Hunter scanned the distance. He couldn’t see anything.
“Get that wig off,” he said to Fawn. “The glasses, the scarf, all of it.”
She did as she was told and he found himself breathing easier now that she didn’t look so much like Jennifer.
“On your right,” another voice said on the channel and a second later, two Raptors flew right by them at full speed. They were lower, so low the trees beneath them swayed and dust flew up from the ground as they blasted by. The raw power of the hardware was a thrill.
“God speed, you demons,” Hunter said under his breath.
“One mile,” the pilot said, and in the same instant, the fighter jets lit up the sky below with tracers and bullets.
“Go down to them,” Hunter said. “Get right on top of them.”
He could see the drones now, higher than the thirty feet they’d been at but still not at the altitude of the choppers. The twelve choppers swarmed and descended.

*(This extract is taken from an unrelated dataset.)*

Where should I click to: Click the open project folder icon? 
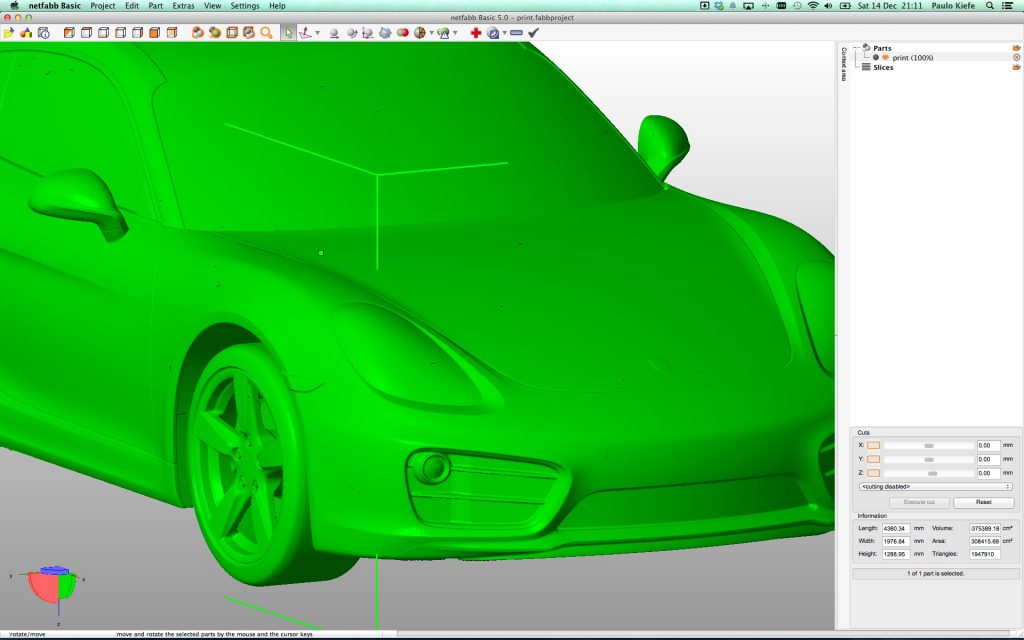(x=9, y=33)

It looked like smoke was coming from two of the drones but they were still flying.
“Get low,” he said to Fawn. “They can still target for the sniper.” To the gunmen he said, “light up those fuckers.”
The gunners on all twelve choppers opened fire on the drones which scrambled and descended. Hunter knew their attack was over. They were running now. The question was, would they lead him to the gunman?

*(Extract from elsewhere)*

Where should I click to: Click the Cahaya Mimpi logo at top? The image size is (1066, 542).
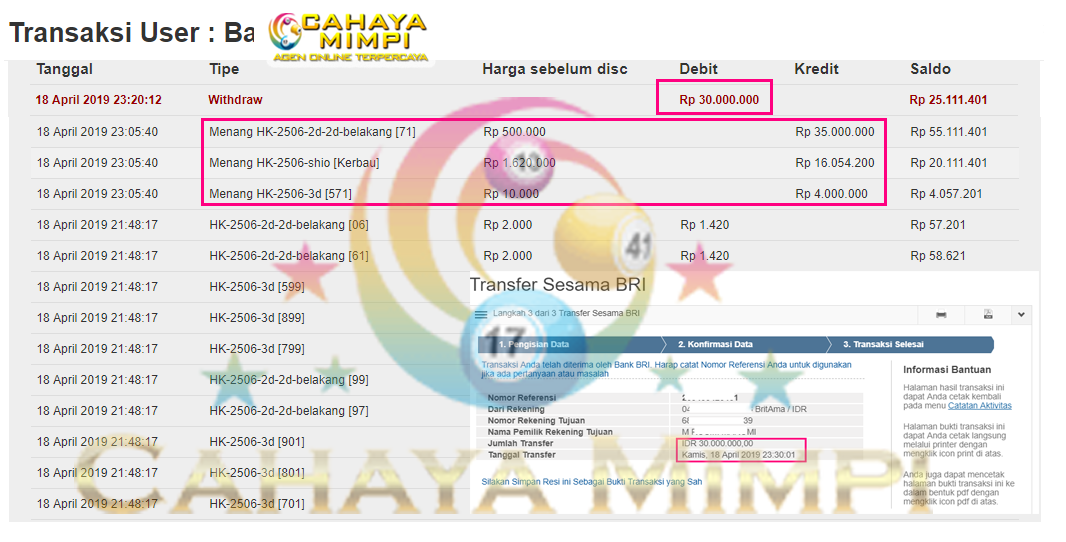[x=348, y=38]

He doubted they’d get that lucky.
But they’d have been programmed to run somewhere. They were highly advanced, as fast and agile as anything Hunter had ever seen in the field, and if they could be captured, they’d provide a lot of clues on the identity of whoever they belonged to. There was only a very short list of countries capable of that sort of tech.
“Follow those fuckers,” Hunter said to the pilot.
The drones were fast but the Black Hawk kept pace, low over the ground, due east.
“You’re headed for a state forest,” Hale said. “Thirty square miles. Oak, hickory, pine.”
Hunter ripped the earpiece from his ear and tapped the pilot on the shoulder.
“Follow those drones,” he said. “You’re dropping me off where they enter the trees.”
At that moment, the three drones stopped and did an about-face.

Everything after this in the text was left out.